Por Redação em 19/07/2022 às 10:55:32

Juíza de 1ª instância da Justiça do Trabalho considerou que equipe "colaborou indiretamente" para a morte do jovem jogador de CS:GO, em 2019; Imperial irá recorrer para 2ª instância A Justiça condenou a Imperial, em sentença de 1ª instância, a pagar uma indenização por danos morais de R$ 400 mil à família de Matheus "brutt", jogador profissional de Counter-Strike: Global Offensive (CS:GO) que morreu aos 19 anos, em dezembro de 2019, enquanto era contratado da organização que hoje é casa dos astros liderados por Gabriel "FalleN". Em uma sentença de 80 páginas, a juíza do Trabalho Patricia Almeida Ramos, da 69ª Vara do Trabalho de São Paulo, concluiu que a Imperial, ao deixar de cumprir obrigações legais e contratuais sobre saúde, "colaborou indiretamente" para a morte do atleta. Além da indenização, a magistrada reconheceu o vínculo empregatício de brutt com a Imperial e mandou a equipe pagar verbas trabalhistas. Ainda cabe recurso à decisão judicial.

Em nota, a defesa da Imperial informou que irá recorrer ao Tribunal Regional do Trabalho da 2ª Região (TRT-2), a 2ª instância, para o "restabelecimento da justiça". O advogado da organização, José Augusto Rodrigues Jr., sustentou que a empresa cumpriu com as suas obrigações e prestou assistência, inclusive à família. Declarou ainda que o jogador prestou serviço à equipe por cerca de 40 dias, "e não seria até razoável que a empresa houvesse sido a causadora de sua doença e morte". A íntegra da nota está no fim do texto.

Na sentença, publicada nessa segunda-feira, a juíza analisou todos os apontamentos dos parentes de brutt, que abriram duas ações judiciais contra a Imperial em 2020 - uma por questões trabalhistas e outra pedindo indenização por danos morais. Como ambas eram relacionadas ao mesmo caso, a juíza as julgou em conjunto.

brutt jogando o CBCS com uma toalha molhada na nuca para amenizar as dores de cabeça

Divulgação/CBCS

Indenização

Para ordenar o pagamento da indenização, a juíza considerou que a Imperial não proporcionou ambiente de trabalho "hígido, seguro e confortável" aos jogadores da equipe na época de brutt, descumpriu obrigações legais e contratuais para proteção da saúde do atleta e não prestou "nenhum tipo de assistência" quando o jogador apresentou sintomas de estar com a saúde debilitada.

Segundo a juíza, o sofrimento pela morte de um parente é "impassível de reparação", mas "impedir que o empregador pratique novamente o ato com os demais empregados é objetivo da indenização" do dano moral. Por isso, a magistrada condenou a Imperial a pagar R$ 100 mil para cada um dos autores da ação, que são os pais e dois irmãos, totalizando, portanto, R$ 400 mil. O valor ainda terá juros e correção monetária.

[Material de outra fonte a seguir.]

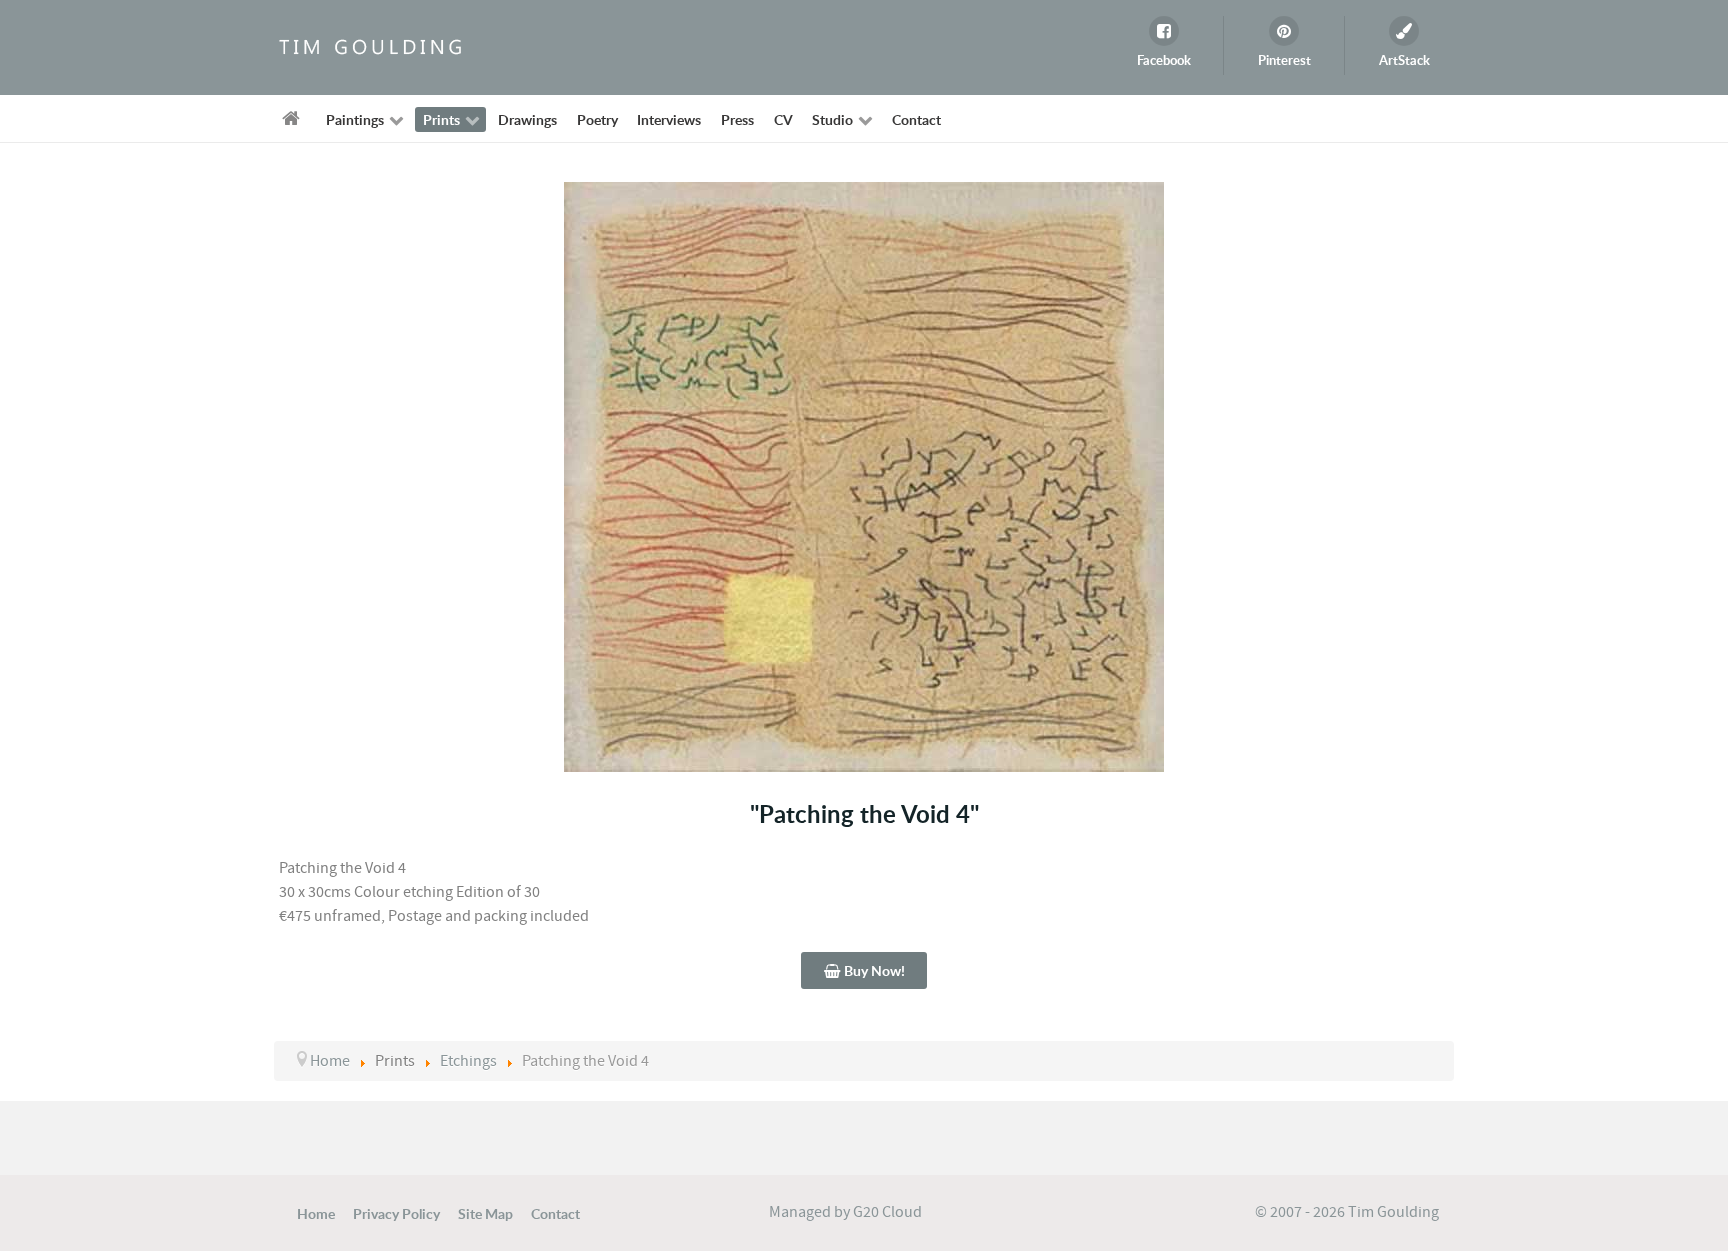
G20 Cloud (887, 1212)
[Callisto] (369, 46)
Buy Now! (873, 970)
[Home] (294, 118)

Infraestrutura da gaming house

Uma das alegações da família de brutt era de que a gaming house da Imperial, em São Paulo, tinha condições ruins, o que a equipe negou ao apresentar defesa no processo.

— A criação de uma estrutura digna e consentânea com as normas de higiene e segurança do trabalho atrelada aos cuidados com a vida, a integridade e o bem-estar de quem nela se insere são medidas que se impõem, principalmente se se considerar que, em geral, são pessoas mais jovens que se interessam pelo esporte e, para dele fazerem parte, deixam suas famílias a fim de morarem em um local estranho, em que o profissional se mistura com o privado — contextualizou a juíza sobre uma gaming house.

Com base nas provas apresentadas nas ações, a magistrada considerou que as instalações do banheiro da casa da Imperial eram precárias e que não havia ventilação adequada nos dormitórios e ambientes de trabalho, na época em que brutt jogou pela equipe.

A juíza também entendeu que a alimentação oferecida aos jogadores não era adequada, pois era insuficiente. Ela fez referência às provas de que havia cozinheira na casa três vezes por semana, mas que, quando a comida acabava, os próprios integrantes do time tinham que preparar as refeições, com os mantimentos disponíveis na residência, ou pedir por aplicativo de entrega.

De acordo com a juíza, a Imperial tinha a obrigação de "proporcionar aos atletas refeições saudáveis, balanceadas e periódicas ao longo do dia (no mínimo, café da manhã, almoço e jantar)".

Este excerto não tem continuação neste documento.